Southern California can expect a break from January’s rainy start as strong offshore gusts sweep across the region beginning Sunday, forecasters said.
In the Inland Empire and Orange County, the winds will arrive Sunday evening, peak at nighttime, and continue Monday until around 2 p.m., according to NWS meteorologist Elizabeth Schenk, who said the winds will begin as northerly winds and transition to Santa Ana winds early next week.
Please heed the warning. On average, it can take us 3+ hours to reach many common higher hazard/fall areas by foot. (ev) https://t.co/Y3LaxllWiT
— West Valley SAR (@WestValleySAR) January 21, 2023
During this wind event, Orange County’s inland areas, the Santa Ana Mountains and all of the Inland Empire will be under a high wind warning starting at 6 p.m. Sunday and continuing until 2 p.m.

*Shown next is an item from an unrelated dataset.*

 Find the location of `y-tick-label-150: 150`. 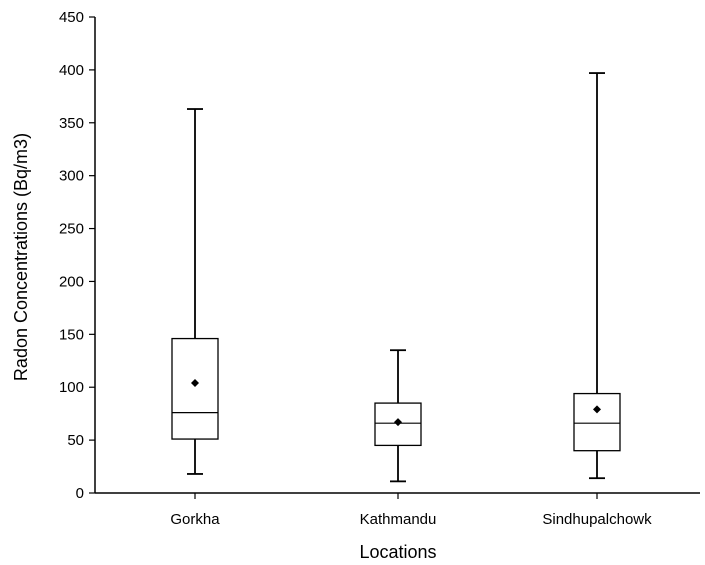

y-tick-label-150: 150 is located at coordinates (72, 334).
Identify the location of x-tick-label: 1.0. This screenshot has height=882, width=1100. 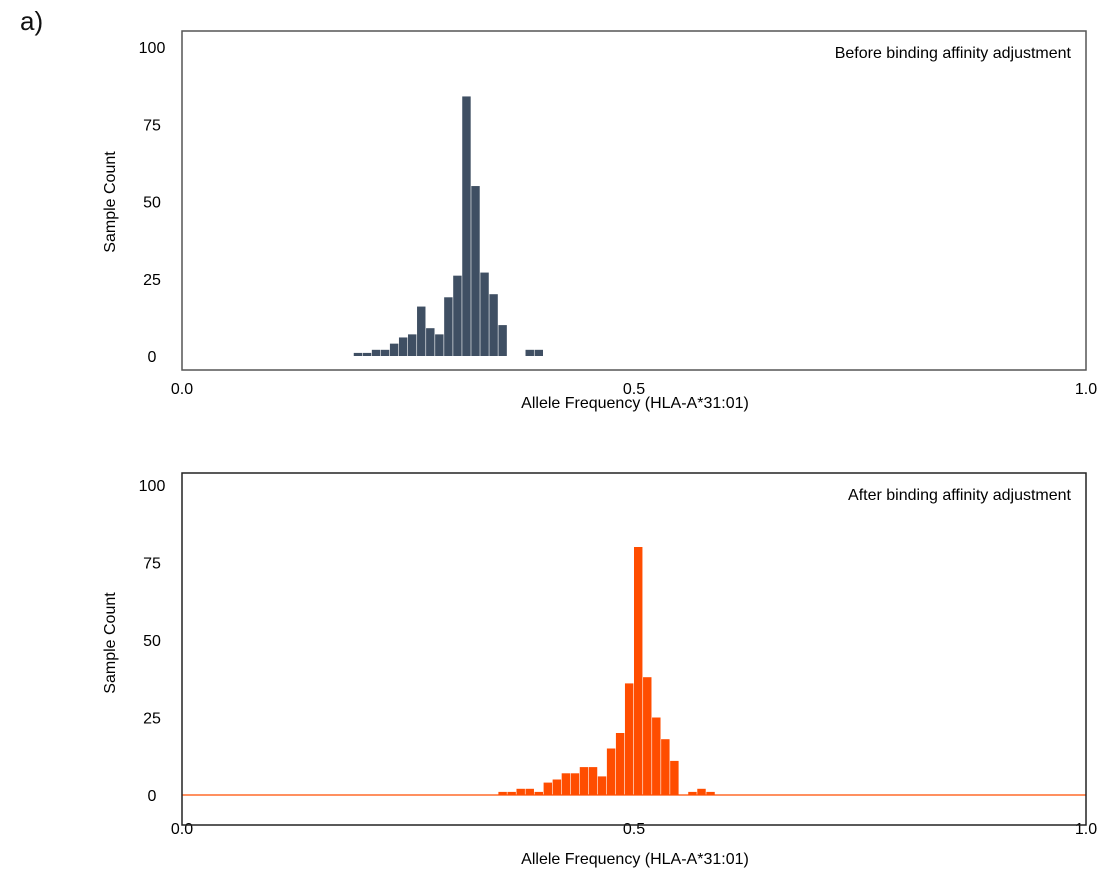
(1086, 390).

Monday, Schenk said.
A High Wind Warning in effect Sunday night through 2 PM Monday for the SBD Mountains and passes, and the Orange County Mountains and Inland Valleys.
A Wind Advisory is in effect for Orange County coastal areas, the Riverside County Mountains, and the Coachella Valley. #cawx pic.twitter.com/fGO18nJ5Rj
— NWS San Diego (@NWSSanDiego) January 21, 2023
For Orange County, some of the strongest winds are likely to appear in communities at the foothills of the Santa Ana Mountains including Rancho Santa Margarita and Mission Viejo where winds of 30-40 mph and gusts from 60-70 mph are forecasted, Schenk said. Northern parts of the Inland Empire, like San Bernardino, Rancho Cucamonga and Ontario, are likely to experience the fastest winds and most powerful gusts, she added.
Meanwhile, the coastal areas and places farther from the mountain range — like Irvine and Laguna Hills — can expect winds around 20-30 mph and 45 mph gusts, according to Schenk. Although those locations are forecasted to have lower wind speeds, they will be under a high wind warning from 10 p.m. Sunday until 2 p.m. Monday, Schenk explained.
By Tuesday, Orange County and the Inland Empire can expect clear skies, sunshine, and some slight warming with temperatures in the low 60s, Schenk said. No rain is forecasted for next week, she added, explaining that conditions will become dry, meaning wildfire risks can be elevated when high winds occur.
“We’ve really transitioned patterns,” Schenk said. “These stronger Santa Ana wind events can be big fire spreaders, but we’ve had a lot of rain so hopefully that tamps down concern a bit. We can’t let our guards down but the amount of rain we’ve had should help.”
In Los Angeles County, the wind event will follow the same timeframe as Orange County and the Inland Empire: Sunday evening lasting into Monday, according to meteorologist Todd Hall. A high wind warning was issued for Los Angeles mountain communities starting 6 p.m. Sunday until 2 p.m. Monday, with gusts possible up to 70 mph.
The Santa Clarita, San Fernando and San Gabriel valleys will see winds around 45 mph and gusts of 50 mph, according to Hall. The LA metro area and coastal cities will see lighter winds likely at or less than 35 mph, he said.
In western parts of the San Fernando Valley, cities like Calabasas and Woodland Hills are likely to be sheltered from the wind, Hall added. In place of strong gusts, those cities are more likely to experience “very cold” temperatures with lows in the lower to mid-30s.
While this week’s wind will be a reprieve from 2023’s rainy start, Hall said January might end with showers around Jan. 30. The exact details of that possible storm weren’t clear, but Hall said the NWS will continue to monitor for the “possibility” of another rainstorm.